07 Nis 2020

Yapay Zeka ile Uçan İnsansız Hava Araçları

Havacılıkta temel kontrol yöntemlerinin yerini agresif olarak adlandırılan kontrol yöntemleri alıyor. Yakında günlük hayatımızın içerisinde sıkça karşılaşılacağımız yapay zeka teknolojisini kullanan hava araçlarına yönelik araştırmalar, İTÜ Havacılık ve Uzay Teknolojileri Uygulama ve Araştırma Merkezi’nde (Aerospace Research Center-İTÜ ARC) gerçekleştiriliyor.

Haber: İTÜ Medya ve İletişim Ofisi

 Haber Yayın Tarihi: 7 Nisan 2020

İTÜ ARC’de havacılığa yönelik güdüm, navigasyon, kontrol, insansız hava aracı (İHA) teknolojileri, hava trafik kontrol yönetim sistemleri ve pilot karar destek sistemlerinin yanı sıra yenilikçi malzeme ve kompozit sistemleri, giyilebilir sistemler gibi ileri teknoloji alanlarında çalışmalar yapılıyor. İTÜ Haber olarak bu çalışmalarla birlikte, İTÜ ARC’nin yeni geliştirdiği “Deep Reinforcement Learning based Aggresive Collision Avoidance with Limited FOV under Dynamic Constraints” projesi hakkında Dr. Öğretim Üyesi Emre Koyuncu, doktora öğrencilerimiz Mehmet Hasanzade ve Omar Shaadeh ile konuştuk.

Kısaca kendinizden ve içinde bulunduğumuz İTÜ ARC’den bahsedebilir misiniz?

★ ★ ★ ★ ★

* _Görev amacı_
Yapay zeka ile uçan insansız hava araçları üzerine yukarıdaki metne göre şu ifadeleri evet ya da hayır ile değerlendirin ve her biri için belirleyici ifadeyi metinden birebir alıntılayın: (a) Araştırmalar İTÜ Havacılık ve Uzay Teknolojileri Uygulama ve Araştırma Merkezi'nde yürütülüyor. (b) Haberin yayın tarihi 7 Mart 2020'dir. (c) Proje hakkında yalnızca bir doktora öğrencisiyle görüşüldü.

* _Kaynak malzeme_

★ ★ ★ ★ ★

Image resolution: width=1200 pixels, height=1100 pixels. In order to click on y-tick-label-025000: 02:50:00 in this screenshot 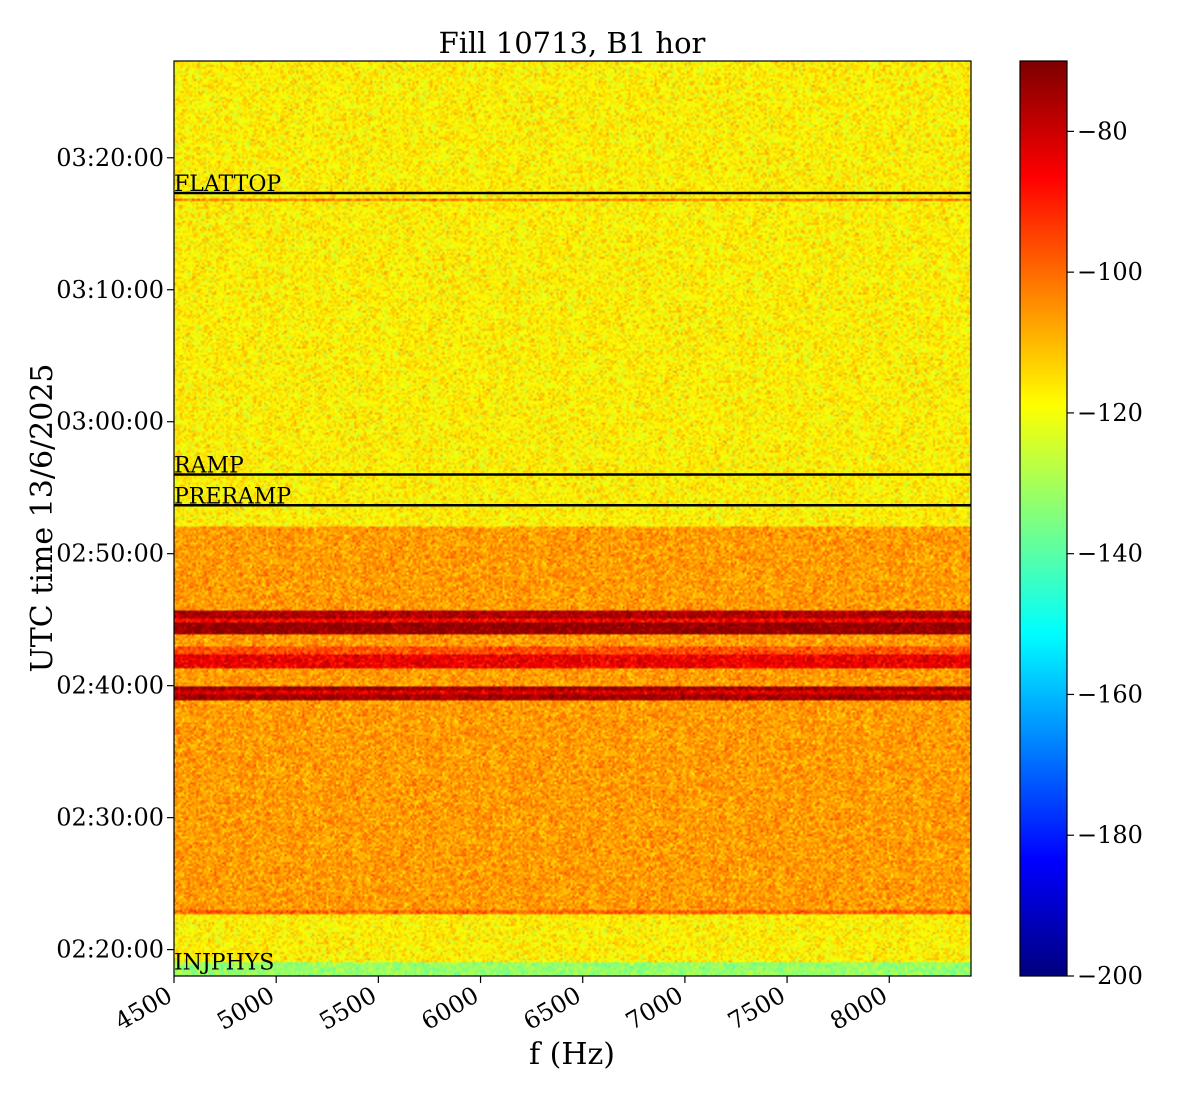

★ ★ ★ ★ ★

* _Görev yanıtı_
(a) Evet: “İTÜ Havacılık ve Uzay Teknolojileri Uygulama ve Araştırma Merkezi’nde (Aerospace Research Center-İTÜ ARC) gerçekleştiriliyor”
(b) Hayır: “Haber Yayın Tarihi: 7 Nisan 2020”
(c) Hayır: “doktora öğrencilerimiz Mehmet Hasanzade ve Omar Shaadeh ile konuştuk”